Australian same-sex couples could wed by Christmas following the country overwhelmingly voting in favor of changing federal marriage laws.
Of Australians eligible to cast a ballot in the postal survey, 61.6 percent said "yes" to amending the definition of marriage whereas 38.4 percent responded "no," according to the Australian Bureau of Statistics.
Turnout for the voluntary poll, an anomaly for Australian politics which usually compels participation, was 79.5 percent, with 12,727,920 votes cast nationwide.
Women took part more than men and those between 70 to 74 years voted more than any other age group.
Despite the resounding result, Australia's Marriage Act will not automatically be modified.
But Prime Minister Malcolm Turnbull promised to bring legislation before Parliament by Christmas in a video message posted to Twitter shortly after the outcome was made public.
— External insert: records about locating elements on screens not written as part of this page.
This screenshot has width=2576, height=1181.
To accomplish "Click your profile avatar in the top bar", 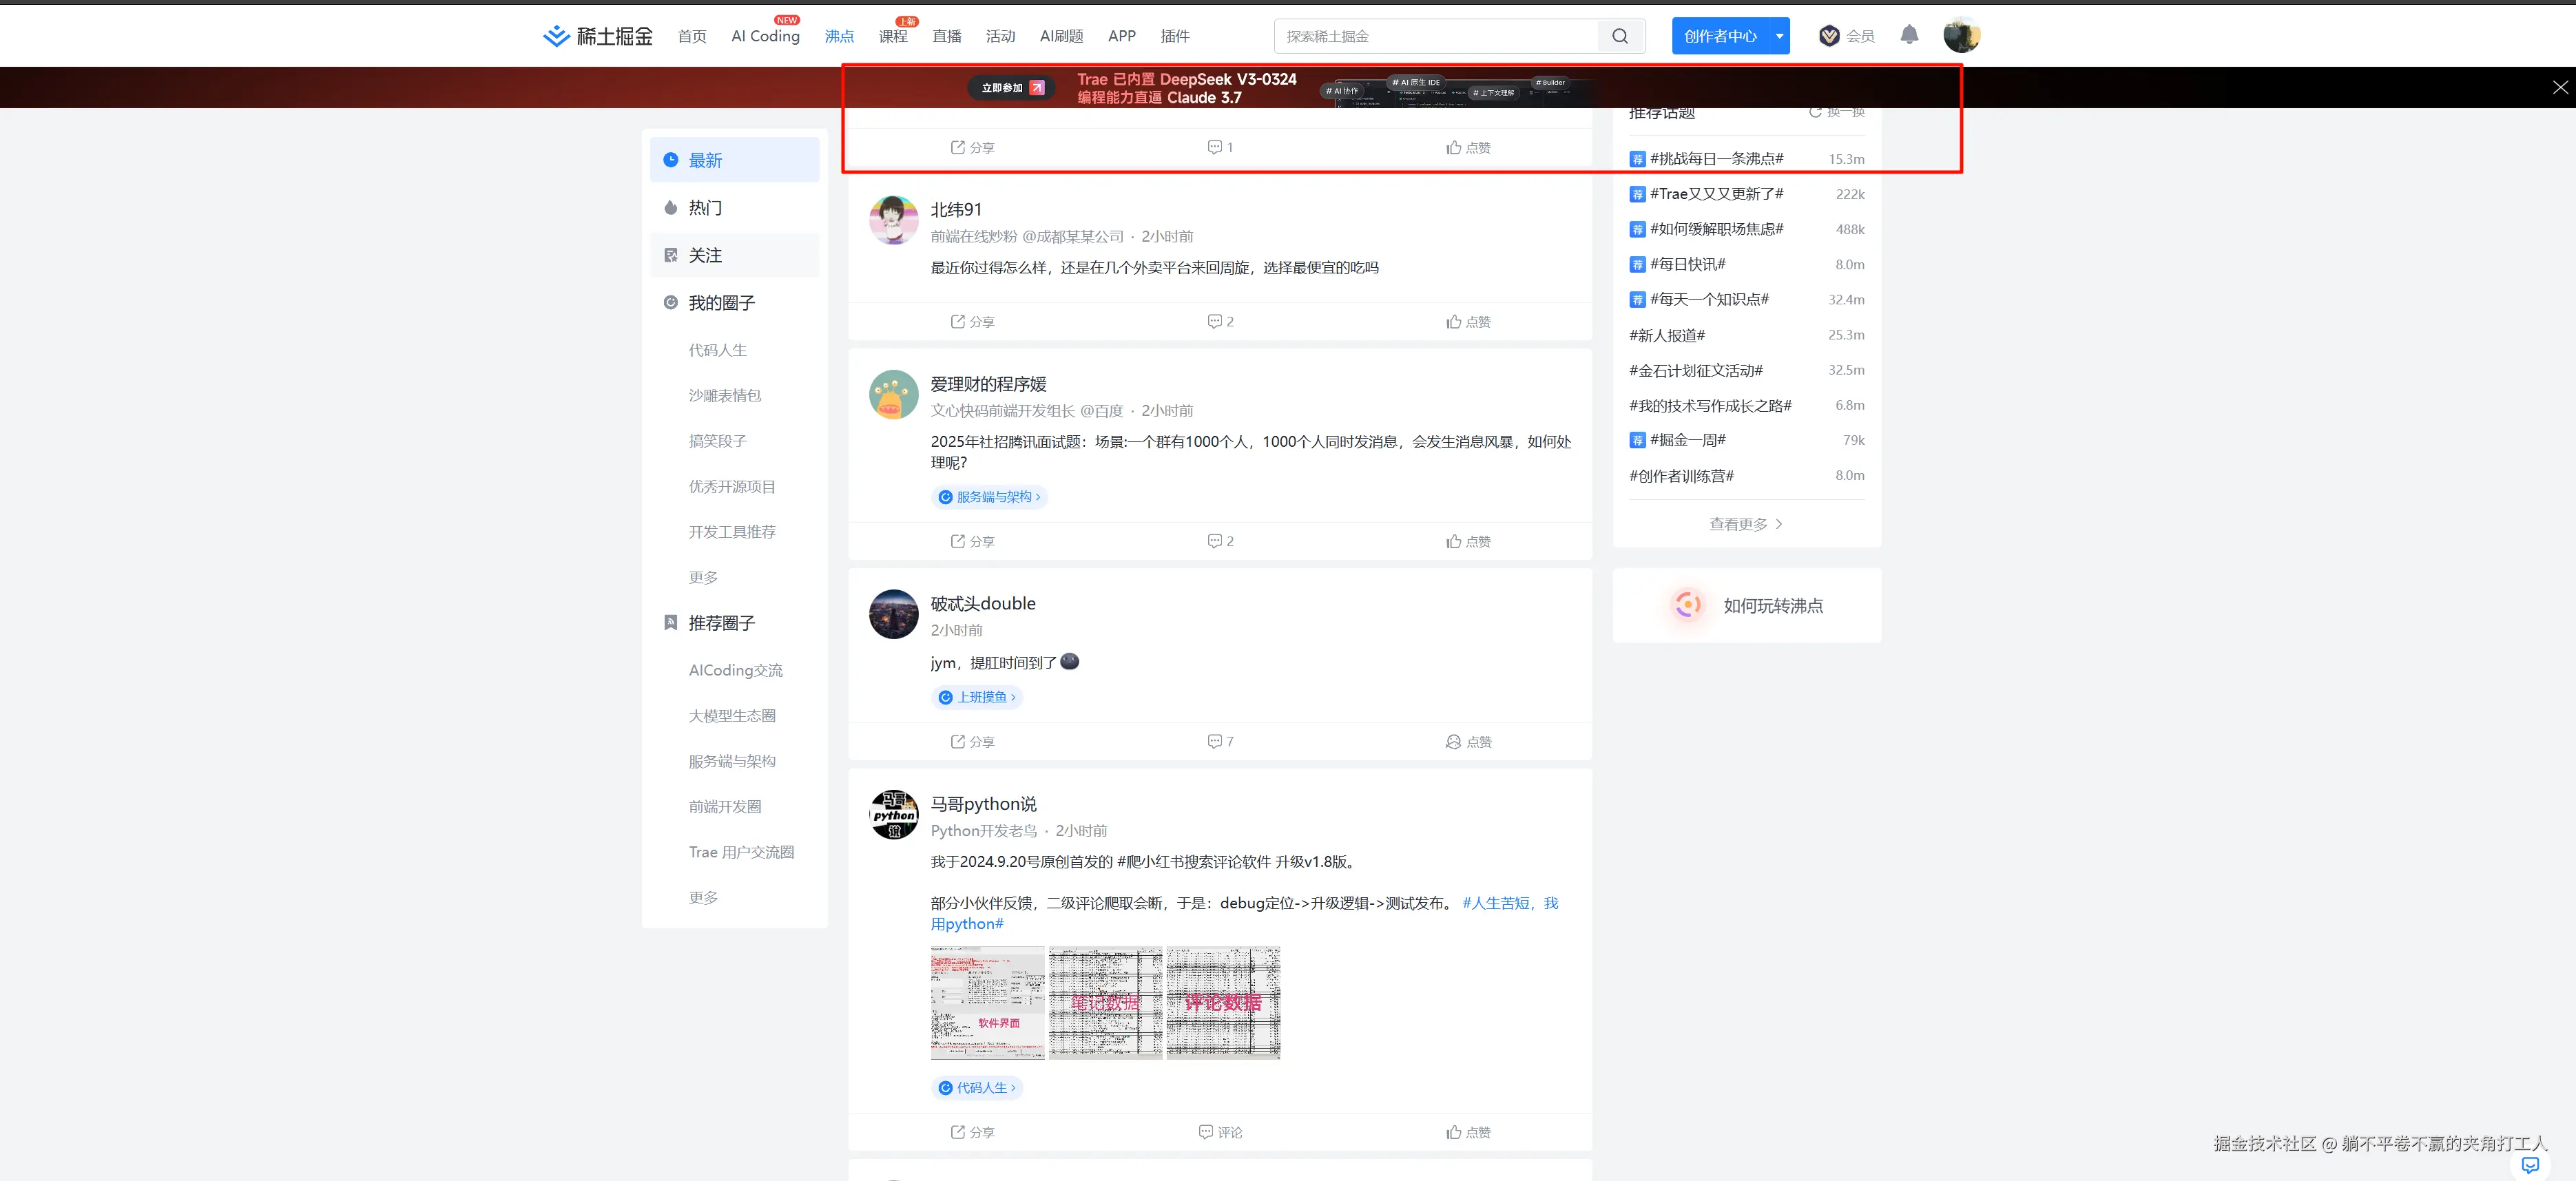I will point(1962,35).
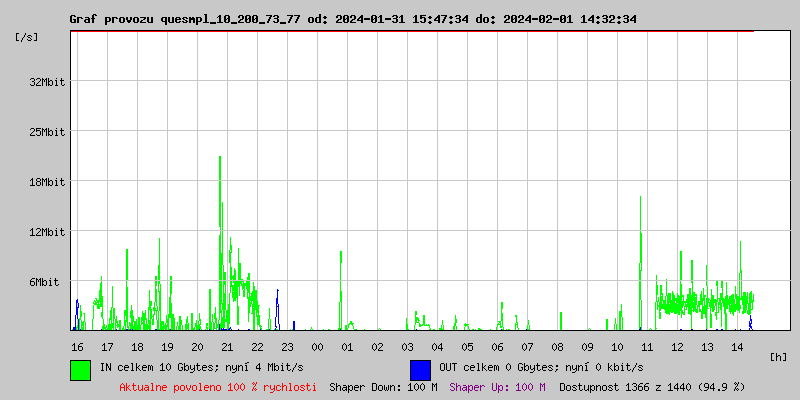Click the [/s] unit label

coord(27,37)
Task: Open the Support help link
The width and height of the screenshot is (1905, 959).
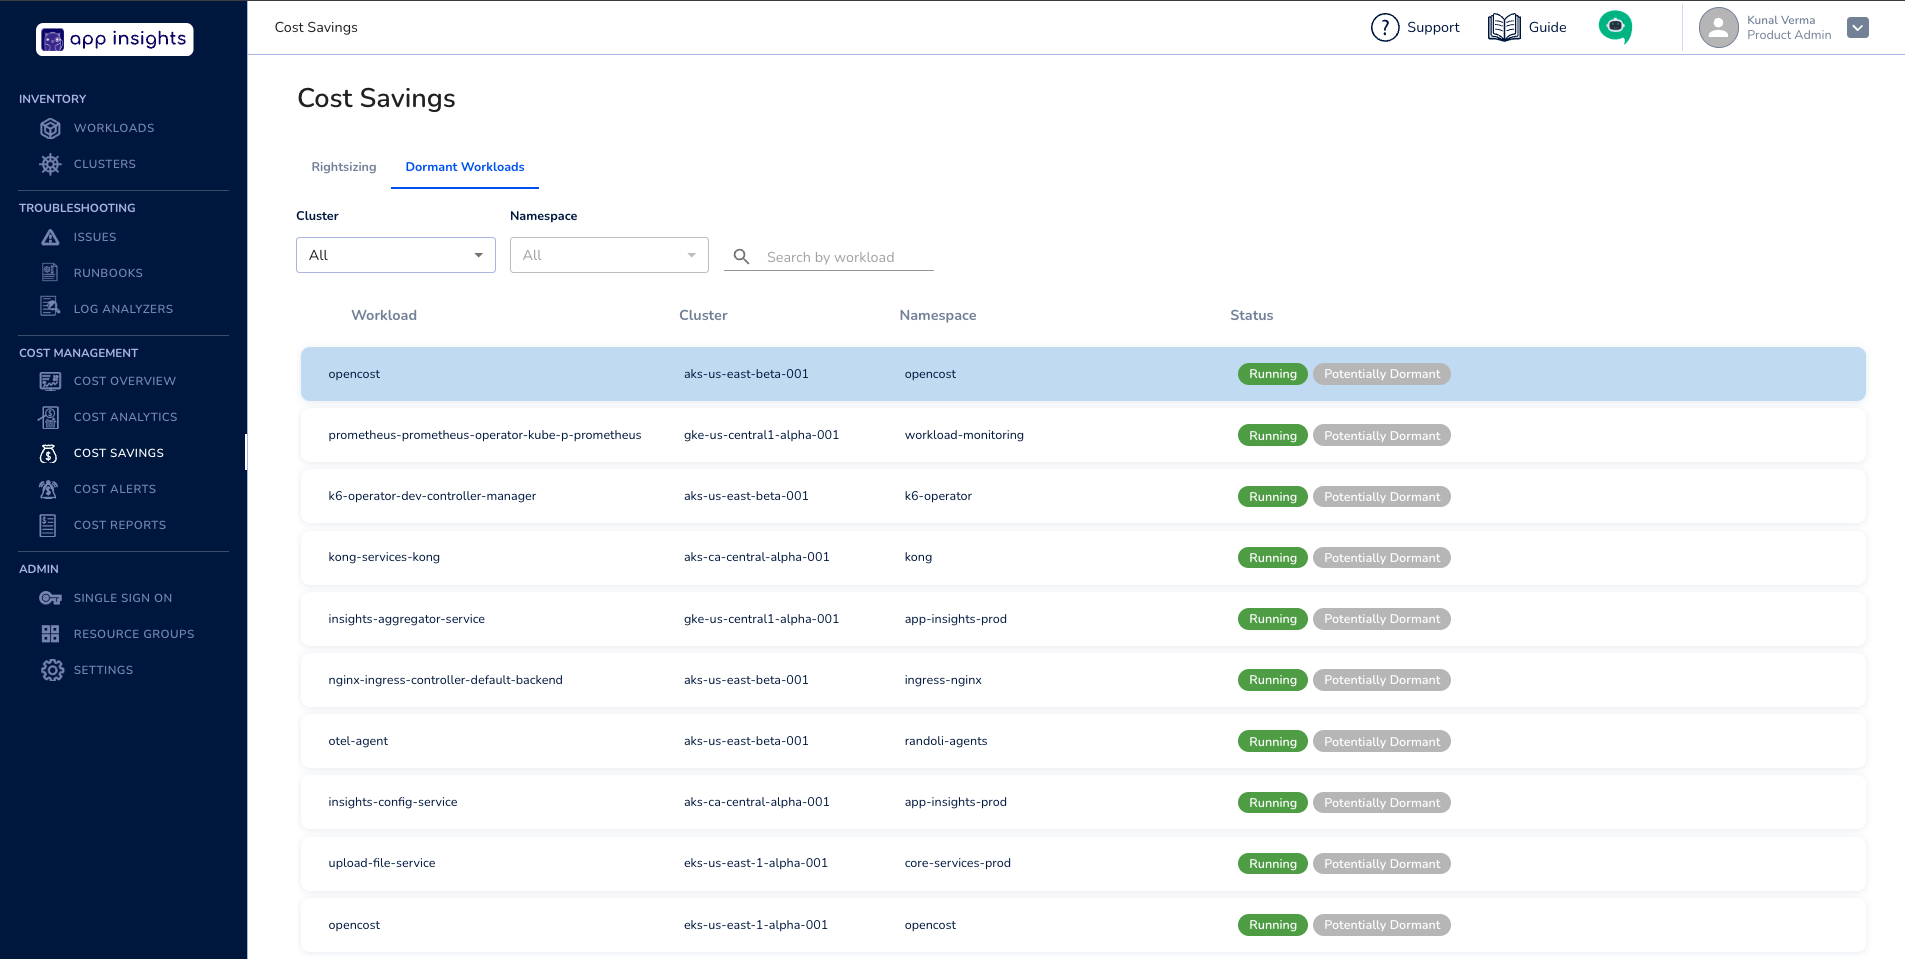Action: coord(1415,27)
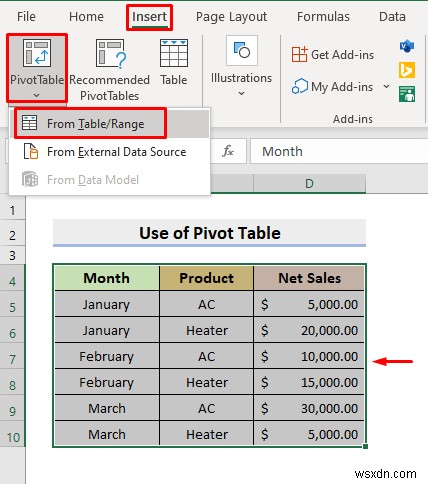This screenshot has height=484, width=428.
Task: Switch to the Page Layout tab
Action: click(231, 17)
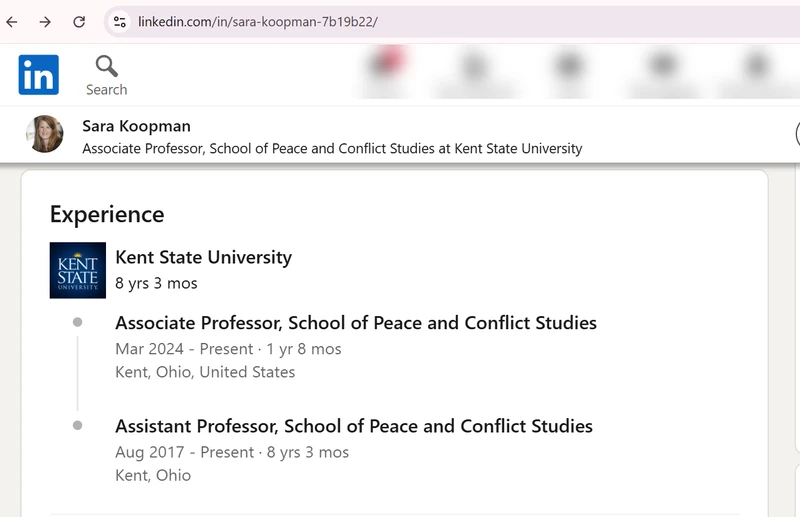Viewport: 800px width, 517px height.
Task: Click Kent State University logo
Action: click(78, 270)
"The people of Australia have spoken and I intend to make their wish the law of the land by Christmas. This is an overwhelming call for marriage equality," Turnbull tweeted Wednesday.
The people of Australia have spoken and I intend to make their wish the law of the land by Christmas. This is an overwhelming call for marriage equality. pic.twitter.com/PWZbH5H71r— Malcolm Turnbull (@TurnbullMalcolm) November 14, 2017
The survey was controversial for members on both sides of the debate due to its high cost and nonbinding nature.
The survey was seen as a way to gauge popular opinion as Turnbull's coalition government would not agree to a parliamentary conscience vote on the issue. Political parties in Australia typically vote en bloc.